Ok. Let's get this part of the post over. I just got a call from my hematologist reporting to me that my platelet count has indeed dropped. My count last time was 126, and a month later is now 108. Just a reminder the normal range that anyone's platelets should be is 150 to 400. Also a reminder that if my count is 80 or below I cannot have an epidural at delivery.
I hung up the phone and felt so deflated. I knew that the closer I got to delivery that most likely they number would go down but I was REALLY hoping that the number would just hover around where it was last time. It is still only considered mild thrombocytopenia until we get below 99 but this news for me was not what I wanted to hear. It is frustrating because there is nothing you can do to increase your platelets unless they fall so low you need steroids or a blood transfusion. We are not there yet and hopefully won't have to ever be. It is scary to me that I am only 28 little digits away from having no epidural and to remind you all of why I am afraid of the pain.....it isn't just the labor and delivery pain.

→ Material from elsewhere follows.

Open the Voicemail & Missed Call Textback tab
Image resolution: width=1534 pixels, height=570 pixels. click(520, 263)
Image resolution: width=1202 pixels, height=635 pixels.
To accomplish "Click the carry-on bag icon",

It is the fact that twice now my placenta did not deliver after birth and had to be manually extracted. The pain of that was 100 times worse that the delivery not to mention so unfair. You have these beautiful babies that have just come into the world and are on cloud nine. Then the doc starts looking concerned and watching the clock and you hear whispering from the nurses and then you realize..........the placenta hasn't come out. I have been told you only have about 30 minutes after birth to deliver the placenta.
The other worry is that if I can't have an epidural then in the event of a C-Section, I would have to be put under general anesthesia and would be asleep for the birth.....and Hubby couldn't be in the room with me. And if your blood doesn't really clot all that well you really don't want to be having surgery. Ok. I can't go there. Too scary to think about.

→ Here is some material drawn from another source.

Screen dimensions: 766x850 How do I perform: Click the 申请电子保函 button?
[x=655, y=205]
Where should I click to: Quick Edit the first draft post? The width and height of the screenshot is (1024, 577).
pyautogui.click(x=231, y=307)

So anyways, I am writing this post and moving on past the fear and the unknown yet again. I will certainly be brushing up on breathing techniques and looking up some acupressure techniques to help in case my only pain management is in fact mind over matter. I will pack the calming lotion and lavender pillows to help ease and sooth my mind and body as best I know how in a no drug situation and I will try to be positive yet prepared for anything.

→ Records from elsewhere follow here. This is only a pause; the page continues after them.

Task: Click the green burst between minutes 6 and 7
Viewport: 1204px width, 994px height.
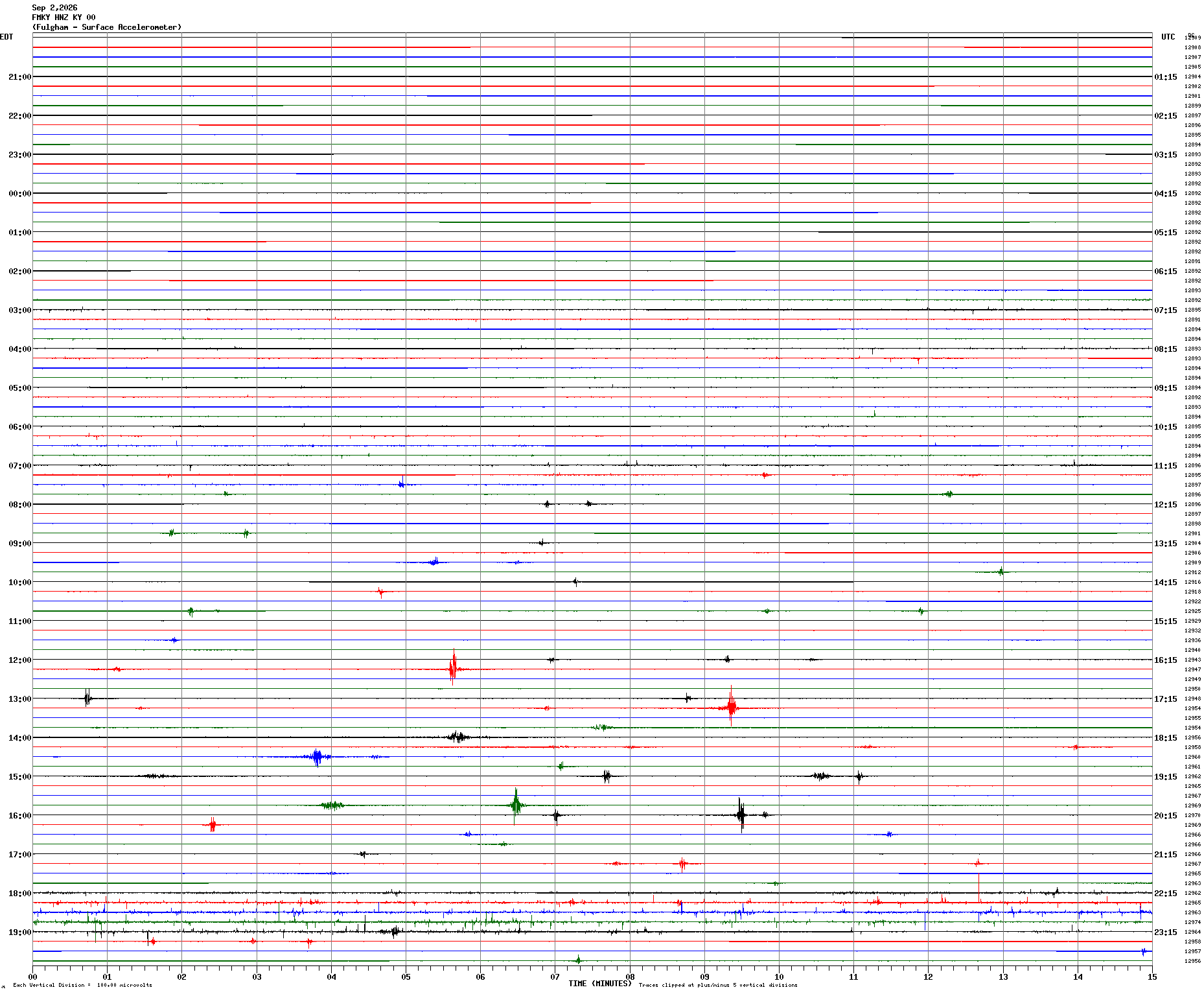Action: point(516,805)
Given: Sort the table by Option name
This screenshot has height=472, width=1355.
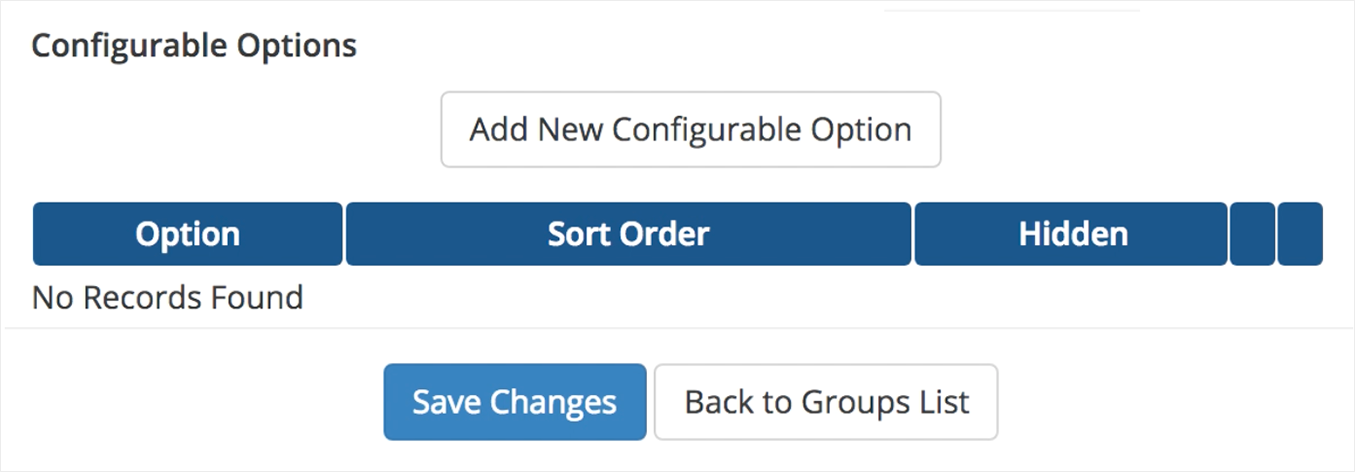Looking at the screenshot, I should (188, 234).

My next check is in a month.....13 days before the due date. If I go into labor sooner they will do blood work first thing to see what the level is that day. Time will tell......................
I finished sewing a Princess pillowcase dress for Marmalade's 2nd Birthday! She will look super cute in this and her sequined purple crown. I can't wait to see her in it.
|Just look at it glitter!|
|Princess Marmalade........your gown awaits.|
|Last year's hat that I made for her. Oh how much she has changed in the last year. It truly does go by fast.|
A blog I read called Mama Birth did a post yesterday called 50 Things I will Miss Someday......and this inspired me to do a little list myself of things I am looking forward to with this new baby. I won't do 50 but here goes:
16 Things I Look Forward to with Baby Girl
- Seeing her! Will she look like my other 2 children that have the same blue eyes, long lashes and button nose? Those 2 could be twins.
- Smelling her fresh baby head
- Feeling her rose petal soft skin
- First smile
- First Laugh
- Scrunched up legs as if she is still in the womb
- Her grasping my finger
- The look on my husband's face when he holds her for the first time
- Naming her
- Baby breath
- Seeing how her siblings react to seeing her for the first time
- Fine baby hair
- Nursing her
- Watching her sleep
- Hearing her cry for the 1st time to let me know she is hear and she is ok
I could go on and on but will stop here for today.